(Pixel coordinate grounding data)

=== Section Start ===

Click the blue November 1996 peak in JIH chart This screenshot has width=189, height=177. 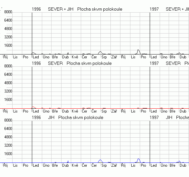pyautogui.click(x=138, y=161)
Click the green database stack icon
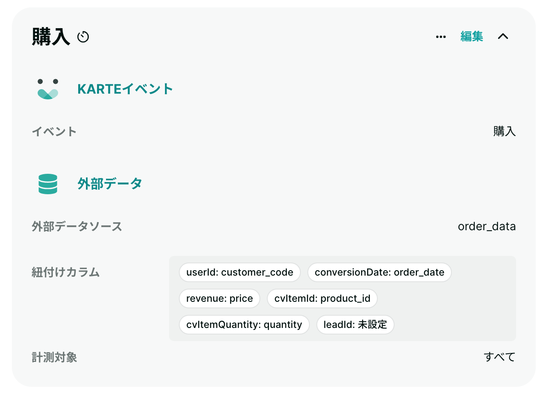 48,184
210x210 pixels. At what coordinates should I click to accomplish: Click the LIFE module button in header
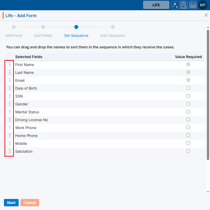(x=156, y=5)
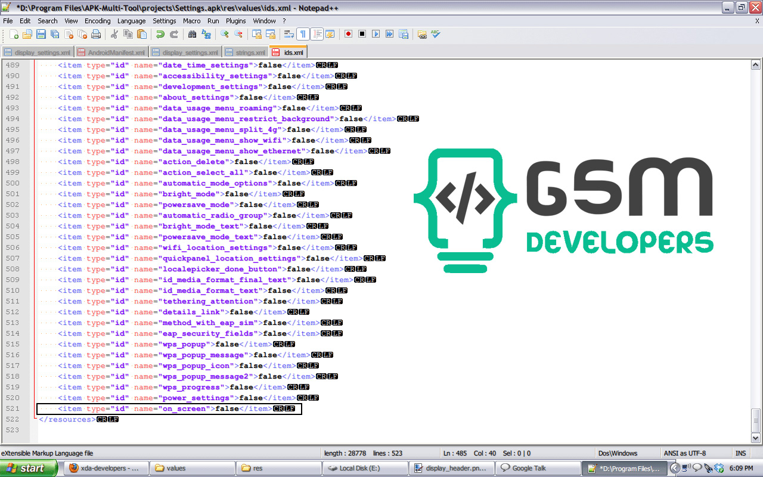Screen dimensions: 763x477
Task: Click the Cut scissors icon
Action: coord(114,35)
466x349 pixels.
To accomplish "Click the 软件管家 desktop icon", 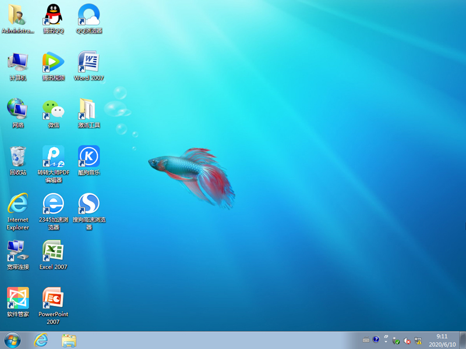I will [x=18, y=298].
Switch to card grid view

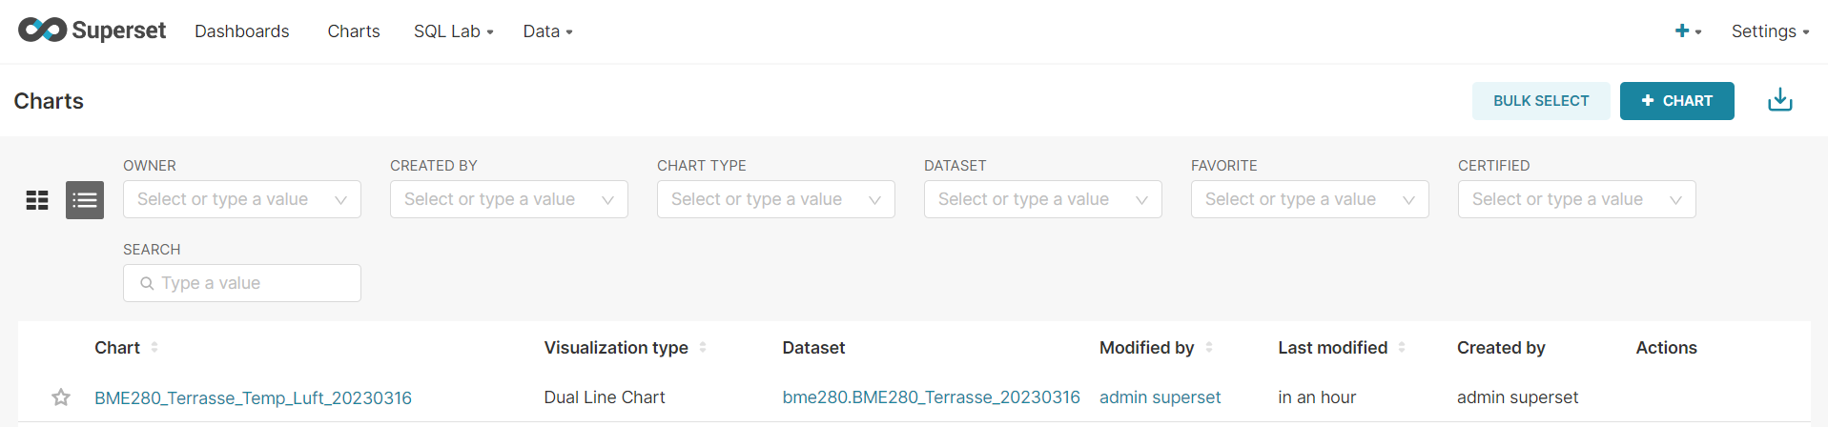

=== Section End ===

> [ASSIGNED TASK] The response must repeat exactly the lines above from the one with "210x210 pixels. At" through the one with "466x349 pixels.", including both, and must contain no pictures and no other text.

> [WRITTEN SOLUTION]
210x210 pixels. At what coordinates should I click to accomplish: Click the LIFE module button in header
(x=156, y=5)
Screen dimensions: 763x477
Task: Click the Cut scissors icon
Action: coord(114,35)
466x349 pixels.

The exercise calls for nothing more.